Calculating distance between observations计算两点间距离
lims(x = c(-30,30), y = c(-20, 20)) 应用于ggplot中,可以设置图标坐标轴的范围
dist(two_players) dist(data.frame)会计算出数据结构中各个点相互之间的举例
scale(data.frame)后 再dist,可以消除因为同组数之间相差太大引起的影响,比如一个是千米,一个是毫升这种毫不相关的量。即矩阵的中心化。
如果data.frame中的data是 YES/NO LOW/MIDDLE/HIGH这样的组合 如何用dist进行计算呢?
首先,library(dummies)
dummy_survey <- dummy.data.frame(job_survey)用dummy的数据结构格式转化
dist_survey <- dist(dummy_survey, method = 'binary')再dist,方式选择二进制
以下是method的取值
euclidean 欧几里德距离,就是平方再开方。
maximum 切比雪夫距离
manhattan 绝对值距离
canberra Lance 距离
minkowski 明科夫斯基距离,使用时要指定p值
binary 定性变量距离.
矩阵中给出各个参数互相之间的关联值,其中其他数据对一组数据的关联值,分三个方面:
- Complete: the resulting distance is based on the maximum,max()
- Single: the resulting distance is based on the minimum,min()
- Average: the resulting distance is based on the average,mean()
hc_players <- hclust(dist_players, method = "complete")
clusters_k2 <- cutree(hc_players, k = 2)
hclust()是聚类函数
cutree(k = )从中提取聚类后的???
library(dendextend)
color_branches()
dend_20 <- color_branches(dend_players, h = 20)
library(dendextend)
dist_players <- dist(lineup, method = 'euclidean')
hc_players <- hclust(dist_players, method = "complete")
dend_players <- as.dendrogram(hc_players)as.dendrogram这里是转化成什么格式?
plot(dend_players)做出来是树状图
dend_20 <- color_branches(dend_players, h = 20) color_branches是给树状图上色,h是指上色的高度
dist_customers <- dist(customers_spend)计算两点距离
hc_customers <- hclust(dist_customers, method = "complete")用hclust聚类之
plot(hc_customers)画出聚类后的树状图
clust_customers <- cutree(hc_customers, h = 15000)设置一个高度限制,cutree,这里的h具体是指代什么?
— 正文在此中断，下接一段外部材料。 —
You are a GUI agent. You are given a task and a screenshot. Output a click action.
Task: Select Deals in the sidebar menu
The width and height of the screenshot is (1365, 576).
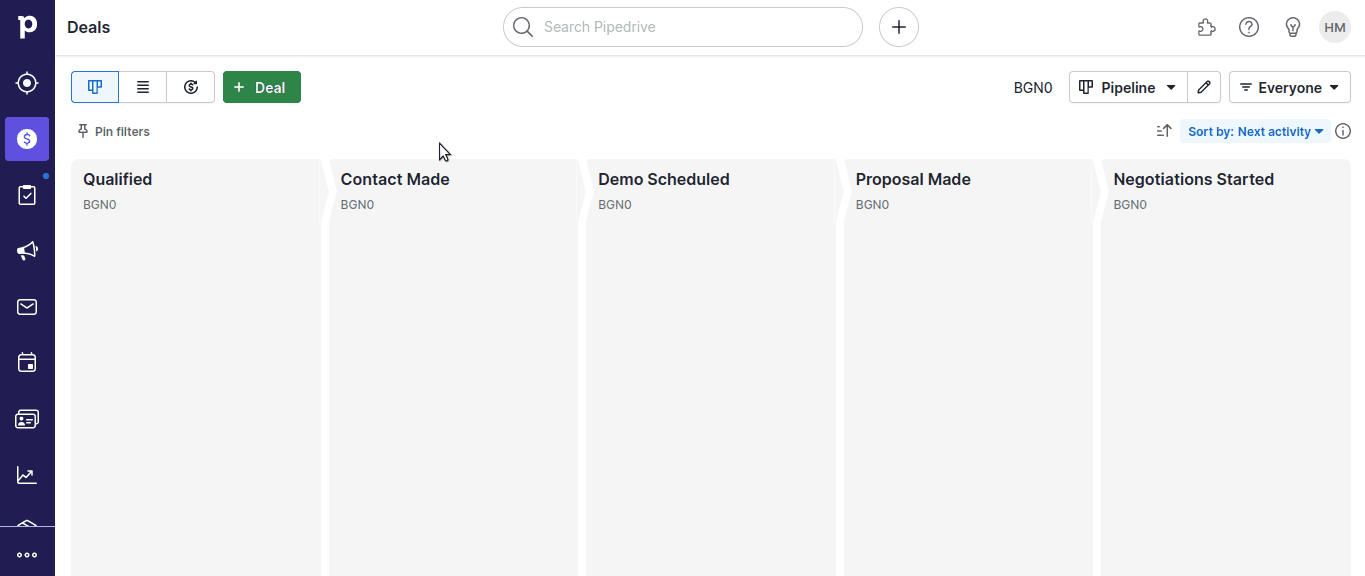click(x=27, y=139)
segment_customers <- mutate(customers_spend, cluster = clust_customers)将cutree下来的各组数的组别加入到原始datafram中成为新的一列cluster
ggplot中的ifelse
K-means clustering K值平均分类
kmeans(lineup, centers = 2)创建一个k均值模型,此处k=几就是分为按颜色分为几类。
clust_km2 <- model_km2$cluster模型中的cluster列选出来
lineup_km2 <- mutate(lineup, cluster = clust_km2)将模型中分配好组的cluster列加入原来的数据结构中
ggplot(lineup_km2, aes(x = x, y = y, color = factor(cluster))) +
geom_point()绘制出来,利用散点图看出分组情况。此处有关ggplot中的颜色要不要factor()之,是因为如果不转化为因子,那么原来的格式是int,是连续的,按颜色分类时就会是一个连续的按颜色渐变分类,如果变成factor后就会变成离散型的分类,也就是说从1~2变成了1,2这样的分类。
library(purrr)
tot_withinss <- map_dbl(1:10, function(k){
model <- kmeans(x = lineup, centers = k)
model$tot.withinss
})
elbow_df <- data.frame(
k = 1:10,
tot_withinss = tot_withinss
)
取很多个K值(从1到10)
library(cluster)
pam()与kmeans的功能类似,都是创建模型model。pam_k2 <- pam(lineup, k = 2)
kmeans是围绕均值进行划分,对异常值敏感。而pam更稳健,是对于中心值划分。
silhouette()
plot(silhouette(pam_k2))绘制出相关的条形图
sil_width <- map_dbl(2:10, function(k){
model <- pam(x = customers_spend, k = k)
modelavg.width
})
sil_df <- data.frame(
k = 2:10,
sil_width = sil_width
)
ggplot(sil_df, aes(x = k, y = sil_width)) +
geom_line() +
scale_x_continuous(breaks = 2:10)
批量设置K值然后绘制出关于K值的折线图来确定K值
segment_customers %>%
group_by(cluster) %>%
summarise_all(funs(mean(.)))
分类汇总查看之前的结果
Case Study: National Occupational mean wage
library(tibble)
rownames_to_column(as.data.frame(oes), var = 'occupation')此函数可以将数据结构中的每一列的名字转化为一列存储起来,其新的这一列的名称就是var = '...'